CVE-2025-59017: 
PHP vulnerability analysis and mitigation

CVE-2025-59017 is a security vulnerability discovered in TYPO3 CMS affecting versions 9.0.0-9.5.54, 10.0.0-10.4.53, 11.0.0-11.5.47, 12.0.0-12.4.36, and 13.0.0-13.4.17. The vulnerability was disclosed on September 9, 2025, and involves missing authorization checks in the Backend Routing component that allow backend users to directly invoke AJAX backend routes without having proper access to the corresponding backend modules (TYPO3 Advisory).

The vulnerability is classified as a Broken Access Control issue (CWE-862) where AJAX routes used by TYPO3 backend modules lacked proper permission validation. The vulnerability has been assigned a CVSS v4.0 base score of 5.3 (Medium) with the vector string CVSS:4.0/AV:N/AC:L/AT:N/PR:L/UI:N/VC:L/VI:L/VA:L/SC:N/SI:N/SA:N, indicating that it requires network access and low privileges to exploit (TYPO3 Advisory).

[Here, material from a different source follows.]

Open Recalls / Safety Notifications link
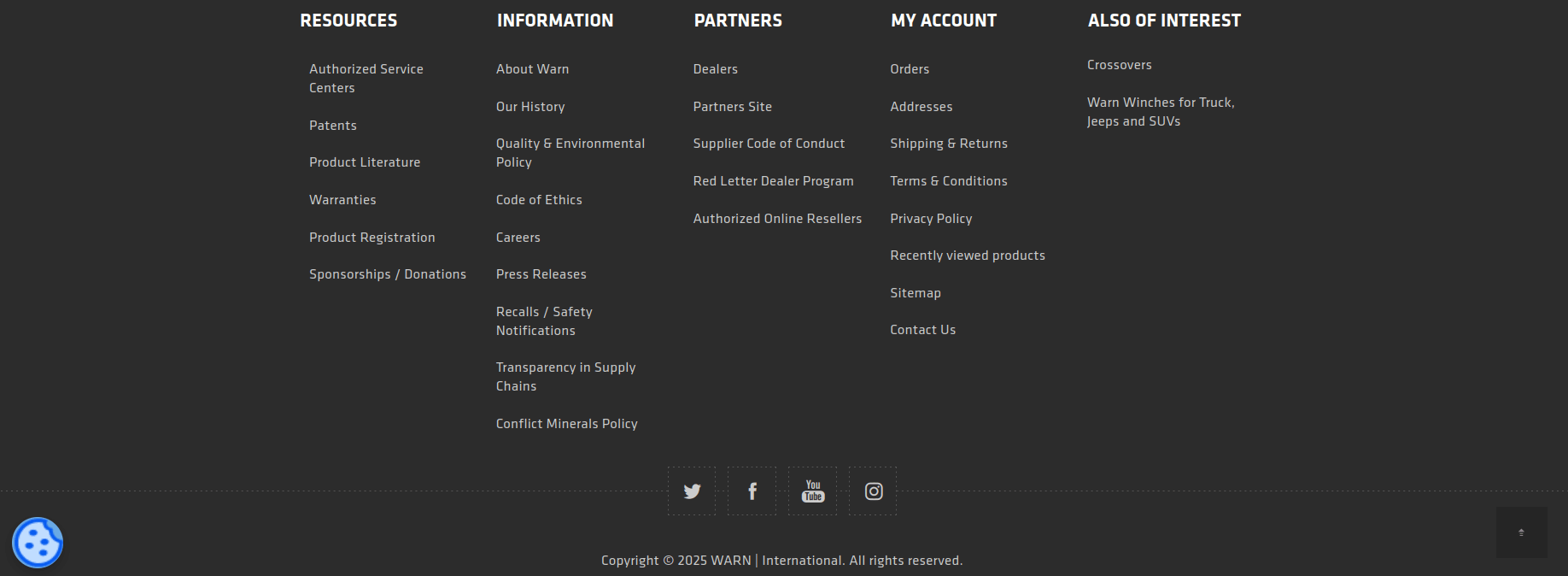This screenshot has width=1568, height=576. [x=543, y=321]
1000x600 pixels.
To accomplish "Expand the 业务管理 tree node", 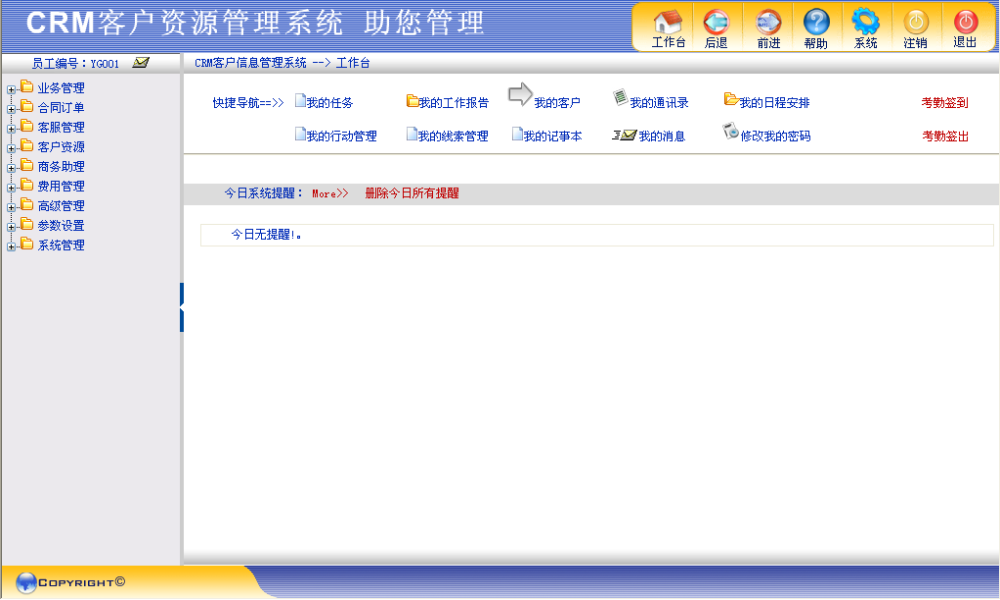I will point(11,90).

The vulnerability allows authenticated backend users to bypass module-level restrictions and directly access AJAX routes they shouldn't have permission to use. This could result in unauthorized users being able to read, modify, or delete data by circumventing the intended module-level access controls (TYPO3 Advisory).

TYPO3 has released patched versions 9.5.55 ELTS, 10.4.54 ELTS, 11.5.48 ELTS, 12.4.37 LTS, and 13.4.18 LTS to address this vulnerability. The fix introduces a new AJAX route property 'inheritAccessFromModule' that explicitly binds routes to the permissions of specified backend modules. Developers are advised to verify authorization on target resources within AJAX handlers or controllers (TYPO3 Advisory).